7 responses

  1. Nadav Tzadok Yair
    October 22, 2011

    enjoyed your site. looking for ways to add additional strength to the bow, like an extra bow at an opposite direction. does such exist?

    • MaD_dOG
      March 23, 2012

      Look up “Penobscot double bow” and/or “Father and Son bow” for examples of multi limbed bows. They’re fairly easy and fast to make, so great for a survival situation. Generally considered short life bows as they are made with green (unseasoned) wood.

  2. Brian Klinehoffer
    July 27, 2013

    I am interested in making a longbow from hickory.
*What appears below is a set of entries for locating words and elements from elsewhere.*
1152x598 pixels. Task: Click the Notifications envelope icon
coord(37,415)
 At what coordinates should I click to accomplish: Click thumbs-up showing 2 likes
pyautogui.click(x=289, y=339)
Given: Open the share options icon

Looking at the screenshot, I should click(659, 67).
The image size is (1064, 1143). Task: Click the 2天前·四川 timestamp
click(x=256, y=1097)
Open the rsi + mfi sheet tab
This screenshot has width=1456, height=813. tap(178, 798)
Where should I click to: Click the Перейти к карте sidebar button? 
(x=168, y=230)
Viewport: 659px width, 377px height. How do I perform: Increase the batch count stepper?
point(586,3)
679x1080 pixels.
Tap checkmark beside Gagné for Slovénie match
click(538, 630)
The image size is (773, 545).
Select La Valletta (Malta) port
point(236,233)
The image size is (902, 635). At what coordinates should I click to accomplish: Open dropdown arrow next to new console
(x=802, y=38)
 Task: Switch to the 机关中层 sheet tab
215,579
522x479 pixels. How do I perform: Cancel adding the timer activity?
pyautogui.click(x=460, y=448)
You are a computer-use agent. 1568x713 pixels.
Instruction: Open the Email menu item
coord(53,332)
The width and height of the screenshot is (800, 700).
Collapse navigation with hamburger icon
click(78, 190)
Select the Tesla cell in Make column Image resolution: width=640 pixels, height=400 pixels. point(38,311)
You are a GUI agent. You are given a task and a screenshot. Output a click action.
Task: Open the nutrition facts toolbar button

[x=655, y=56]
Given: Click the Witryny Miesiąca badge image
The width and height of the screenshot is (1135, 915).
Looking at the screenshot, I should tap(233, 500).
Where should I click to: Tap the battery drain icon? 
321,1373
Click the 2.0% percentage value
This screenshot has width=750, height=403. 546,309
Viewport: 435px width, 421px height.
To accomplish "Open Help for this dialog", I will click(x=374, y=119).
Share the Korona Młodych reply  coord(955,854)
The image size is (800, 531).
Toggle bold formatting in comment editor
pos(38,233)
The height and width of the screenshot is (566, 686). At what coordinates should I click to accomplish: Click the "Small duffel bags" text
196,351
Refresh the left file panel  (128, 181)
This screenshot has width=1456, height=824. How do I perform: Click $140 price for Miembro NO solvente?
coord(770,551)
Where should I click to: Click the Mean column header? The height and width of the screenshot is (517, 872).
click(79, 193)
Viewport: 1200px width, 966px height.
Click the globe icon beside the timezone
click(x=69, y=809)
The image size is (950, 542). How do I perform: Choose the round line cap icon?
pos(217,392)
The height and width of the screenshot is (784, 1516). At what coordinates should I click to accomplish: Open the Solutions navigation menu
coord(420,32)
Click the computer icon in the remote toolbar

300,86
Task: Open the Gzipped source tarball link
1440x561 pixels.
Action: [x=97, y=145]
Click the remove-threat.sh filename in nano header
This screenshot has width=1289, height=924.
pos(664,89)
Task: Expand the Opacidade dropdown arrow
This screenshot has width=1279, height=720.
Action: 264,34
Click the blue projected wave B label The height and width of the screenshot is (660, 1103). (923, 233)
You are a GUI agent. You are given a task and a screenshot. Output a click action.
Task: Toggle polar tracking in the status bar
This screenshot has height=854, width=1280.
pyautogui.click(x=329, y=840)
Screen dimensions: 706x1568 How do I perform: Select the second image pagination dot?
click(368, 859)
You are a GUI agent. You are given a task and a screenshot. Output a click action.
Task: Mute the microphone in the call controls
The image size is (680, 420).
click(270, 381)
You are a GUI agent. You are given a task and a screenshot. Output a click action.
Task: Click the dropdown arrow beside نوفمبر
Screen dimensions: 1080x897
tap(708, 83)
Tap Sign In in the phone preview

Two years ago, they logged on the farm I have access too. I have a found a hickory log that is 7 feet long and has been on the ground for two years. I have split the log into four sections. The outer part of the log has started to spald (beginning stages of rot). Is it a good idea to use such wood or would I be better off using a freshly cut log and being patient waiting a year for it to dry?

    • Richard Sempere
      December 19, 2013

      It depends how deep the rot has set in, maybe (and I’ve never tried this before) you could cut away a few layers along the grain and try it then. This is pretty difficult to do and because you may not have an even grained back you’d probably have to back the bow with some cloth or whatever you’d like to use. If you’re a true beginner, you could benefit greatly from starting out with some cheap board bows and while you’re learning to tiller properly get a brand new log to season while you practice. When I first started I didn’t know much about tillering and my first two bows failed. You don’t want to ruin a nice piece of wood.

  3. Emily Hutcheson
    December 12, 2013

    This helped me so much with writing for survival skill papers :)

  4. jakob geralds
    March 3, 2014

    i have made several bows and iv honestly had most luck with 3 inch hickory saplings there ushually fairly straight and often very springey and hard and theres not much work involved but i have an osage stave drying now so I will be attempting tht this spring. another thing if u have a garage with tall ratfters and u find that during the drying process your stave tends to bend or warp tie a stave to rafter and hang with a heavy weight at the other end iv tried this method and it worked for me on more than one occasion,

  5. Andy
    May 8, 2014

    Did you ever get around to writing the tillering article? Can’t seem to find it!